Study finds rising social investment

Posted by: 
Steve Dubb
CDFI assets up 32%, SRI assets up 18%, in 2 years

Every two years, the Social Investment Forum surveys the social investment field. Copies of past reports, stretching back to their initial 1995 survey, and a link to the executive summary of the 2007 report can be downloaded here. The report notes that assets held by community development financial institutions rose nearly 32 percent from $19.6 billion in 2005 to $25.8 billion in 2007.  The much broader category of socially responsible investment, which includes assets under management that use “screening” to select stocks or engage in shareholder advocacy (i.e., challenging management in proxy votes) climbed to $2.71 trillion, an 18 percent increase from the $2.29 trillion level in 2005.  Today, nearly one out of every nine dollars under professional management in the United States is involved in some form of socially responsible investing—11 percent of the $25.1 trillion in total assets under management tracked in Nelson Information’s Directory of Investment Managers. 

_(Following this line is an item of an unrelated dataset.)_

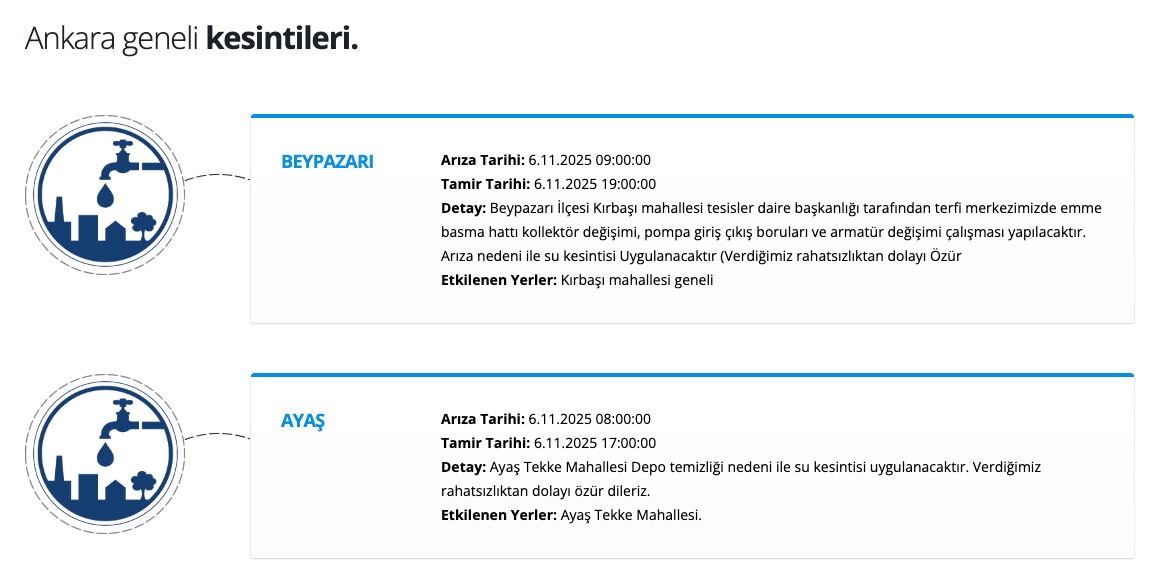Viewport: 1156px width, 578px height.
Task: Click the dashed connector line beside Beypazarı card
Action: (x=217, y=177)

Highlights of the new Social Investment Forum Trends report include the following:

Screened funds: Assets in socially and environmentally screened funds—including mutual funds and exchange-traded funds—rose to $201.8 billion in 260 funds in 2007, a 13 percent increase over the $179.0 billion in the 201 tracked in 2005. 

Institutional investors:  At more than $1.9 trillion in assets, socially screened separate accounts managed for institutional investors and high net worth individual clients constituted the bulk of SRI assets tracked in 2007, up 28 percent from $1.5 trillion in 2005. 

Shareholder resolutions: The average level of shareholder support for resolutions on social and environmental issues increased 57 percent from 9.8 percent in 2005 to 15.4 percent in 2007, a record high.

Further information about the survey is available in a March 5 press release issued by the Social Investment Forum.